Scattered Technologies

Rich Wareham's rambles through interesting things

Extracting the GPS traces from Horizon's Secret Life of the Cat

The BBC's Horizon programme recently had a special entitled The Secret Life of the Cat which had an associated interactive map on the BBC website. A colleague at work expressed interest in getting the GPS trace data. The result is a GitHub repository with some files in.

Update: As someone who is presumably involved in the original site put it on GitHub: one could always just ask for the data instead of hacking it out. But where is the fun in that?

Update 2: And there's another mashup that Robert Murray made with the same data.

Unfortunately the research project at the Royal Vetinary College does not make the GPS traces available on it's website. This repository contains my efforts to re-engineer the GPS traces from the BBC's interactive map. The results can be seen in the geojson/ and kml/ directories. GitHub now has a direct visualisation feature which means that the GeoJSON files can be viewed inline on a map.

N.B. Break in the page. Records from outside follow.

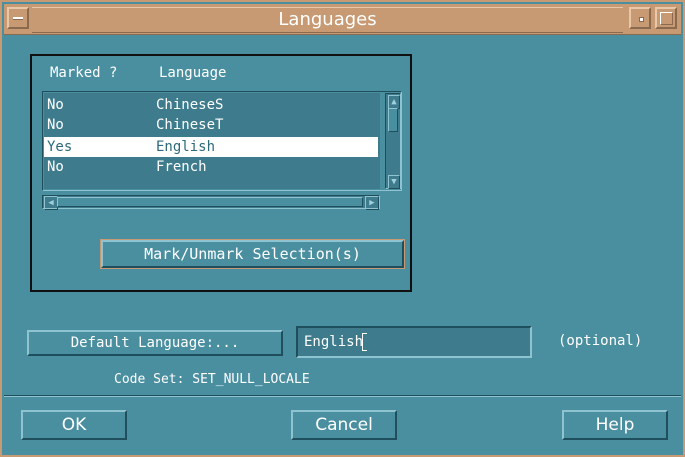 The image size is (685, 457). What do you see at coordinates (394, 102) in the screenshot?
I see `scroll-up-arrow-icon: ▲` at bounding box center [394, 102].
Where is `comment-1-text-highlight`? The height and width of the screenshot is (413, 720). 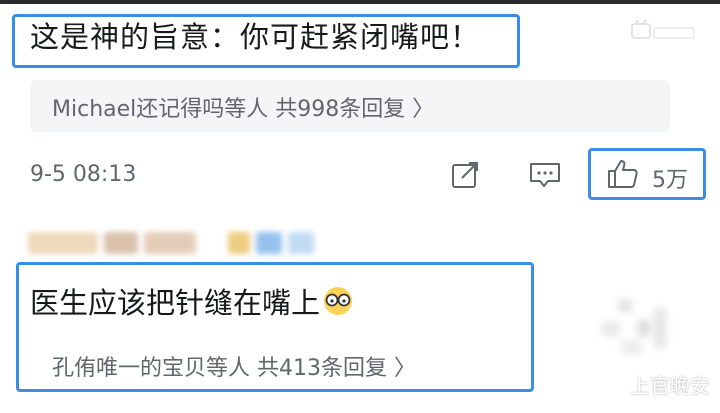 comment-1-text-highlight is located at coordinates (266, 41).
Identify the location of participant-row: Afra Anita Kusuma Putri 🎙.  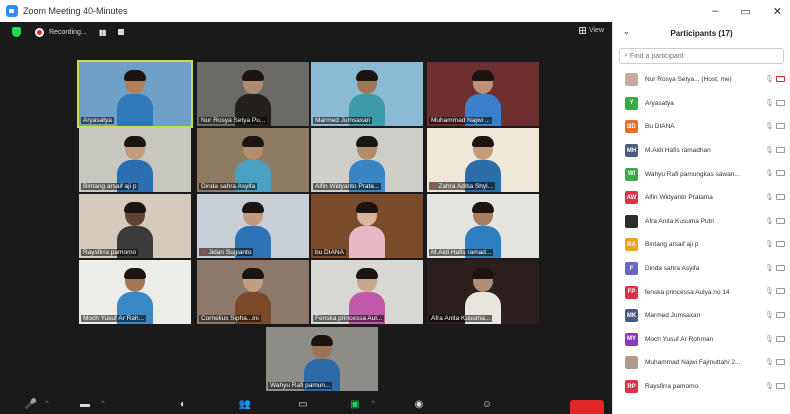
(702, 222).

In addition, I've uploaded the KML files generated to a custom Google map.

If you want to read the Python code that did the re-projection, the web-notebook can be viewed online.

Scraping the website

The excellent Developer Console for Google Chrome revealed that the bulk of the mapping work on the site was being done in one JavaScript file. After beautifying this file and poking around for some data, we can find some JavaScript which creates an object which is in raw-website-data.json in this repository.

This JSON object contains a single array of cat records which itself contains the traces along with timestamps. Success! Well, not quite. The trace positions appear to be in pixel co-ordinates on the detail maps. Fail. Well, not quite. The detail maps themselves are fairly easily exctracted, see the imagery/ directory. Using my own foldbeam program, I downloaded a GeoTIFF of the Sharnley Green area using the following command:

$ foldbeam-render -p 27700 -l 501000 -r 505000 -b 142000 -t 146000 -w 4000 -o imagery/road.tiff

This file is available in the imagery/ directory in this repository. It is the Sarnley Green area. The GeoTIFF is rendered by Foldbeam using OpenStreetMap tiles but re-projected into the British Ordinance Survey Grid. Using the GIMP, I then manually aligned the maps as shown in imagery.road.xcf. Ah, but the individual map images are of the wrong scale. Luckily if you look at the raw website data you see that the number of pixels per metre for each map is recorded. This can be used, as shown in the reprojection.ipynb IPython web notebook, to calculate the appropriate scaling for each layer.

After manual alignment, the location of the maps in the road GeoTIFF is recorded. Some simple manipulation outlined in reprojection.ipynb can then be used to convert pixel locations in the maps to pixel locations in the OpenStreetMap road image. Since Foldbeam saves a GeoTIFF, we can use the Python GDAL wrapper to load the road image in and get the transform from pixel co-ordinates straight into Ordinance Survery grid co-ordinates.

We're nearly there. GeoJSON files by default use WGS84 latitudes and longitudes for storing positions. We again use the Python wrappers to transfrom from one projection to the next. At this point it's a simple job to write out a little GeoJSON file for each cat.

The OGR library comes with a handy little utility that can be used to convert the GeoJSON files into KML files which can be loaded into Google Earth or onto Google Maps. They're generated by a single command:

$ for i in *.geojson; do ogr2ogr -f KML ../kml/`basename $i geojson`kml $i; done

And... we're done.


Unfortunately, I couldn't work out where Orlando, the cat whose map is an insert, is based. If anyone wants to send me a pull-request fixing the map location, I'd be more than happy to accept it.